Marina Luiza Amari destaca que são
essenciais a razoabilidade e a boa-fé de ambas as partes, pois se trata de
situação custosa tanto para locador quanto para o locatário
Com a paralisação temporária de
serviços e atividades não essenciais no Paraná, decretada pelo governo do
Estado, como medida para reduzir o contágio do novo coronavírus, cresce a
preocupação em relação ao pagamento de aluguel de imóveis comerciais.
De acordo com a advogada Marina
Luiza Amari, mestranda em Direito das Relações Sociais pela UFPR, se houver
dificuldade de pagamento, os locatários devem contatar os locadores a fim de
negociar a melhor forma de realizá-lo. “A solução dependerá de cada negócio, do
valor do aluguel já praticado, do tempo de locação e do histórico contratual”,
observa.
Marina Amari pondera que a
geração de capital nesse período será decrescente e quase nula, sem que haja,
além da oferta, pessoas com capacidade financeira para o consumo. Como medida
de contenção das demissões em massa, o governo federal aprovou a Medida
Provisória 936, que permite a diminuição proporcional da jornada de trabalho e
dos salários, bem como a suspensão temporária do contrato de trabalho.
Segundo ela, não existe
normatização a respeito de suspensão de valores e obrigações contratuais até o
momento, mas aponta que está tramitando o Projeto de Lei 1.179/2020,
versando sobre o regime emergencial e transitório das relações privadas no
período da pandemia. Esse projeto intenta, por exemplo, que seja
impossibilitada a concessão de liminares para despejo na maioria dos casos
previstos pela lei, no período correspondente entre 20 de março e 30 de outubro
de 2020.
Para a advogada, são essenciais
a razoabilidade e a boa-fé de ambas as partes, pois se trata de situação
custosa tanto para locador quanto para o locatário. “A crise afeta as duas
pontas da relação locatícia. Assim como o locador esperava receber o aluguel, o
locatário contava com as vendas ordinárias para honrar sua obrigação”, pondera
Marina Amari, salientando que, desse modo, podem ser discutidas diversas
maneiras de ajustar o acordado.
Ela exemplifica que no
exercício concernente a março houve, durante cerca de 20 dias, atividade
regular do comércio, já que as normas foram editadas em sua maioria nos dias 18
a 20 daquele mês. “Desse modo, a depender do comprovado impacto gerado pelos 10
dias restantes e desde que de boa-fé, pode-se pleitear o pagamento
proporcional, ou com desconto, do valor do aluguel”.

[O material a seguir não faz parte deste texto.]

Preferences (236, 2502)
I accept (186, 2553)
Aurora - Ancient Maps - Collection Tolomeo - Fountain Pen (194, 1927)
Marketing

Para os meses subsequentes, a
depender do negócio, a advogada sugere pensar na possibilidade de suspender o
pagamento com adiamento do vencimento, com eventual compensação em momento
posterior; ou conferir descontos sobre o aluguel mensal e demais custos pelo
tempo que perdurar a situação emergencial.
A advogada observa que a
situação é excepcional e temporária, sem previsão de data para seu fim, sendo
mais prudente a tratativa gradual da renegociação do aluguel, evitando-se
projeções em longo prazo que possam distorcer realidades futuras. Marina Amari
alerta que não há meios atuais de projetar o tamanho do impacto a ser suportado
pelas partes, pois sequer existe conhecimento de quando o comércio retornará:
pode se dar amanhã ou em um ou dois meses.
“Portanto, deve-se buscar,
gradativamente, pactuações que não comprometam a saúde financeira do contrato,
evitando-se, assim, que haja desproporção unilateral. Em meio à crise,
todos sairão prejudicados. Deve-se tentar minorar o quanto. Há um desconhecimento
do que ocorrerá, mas uma esperança de que o mercado se estabilize”.
Ponto de vista legal
Marina Amari esclarece que a
legislação traz a figura da revisão contratual como remédio a amparar situações
nas quais há uma desconformidade entre o que foi pactuado consensualmente e a
realidade do contrato em um momento posterior. “O desequilíbrio
econômico-financeiro do contrato é um fato social, um problema das relações
econômicas que deve ser encarado pelo Direito”, frisa.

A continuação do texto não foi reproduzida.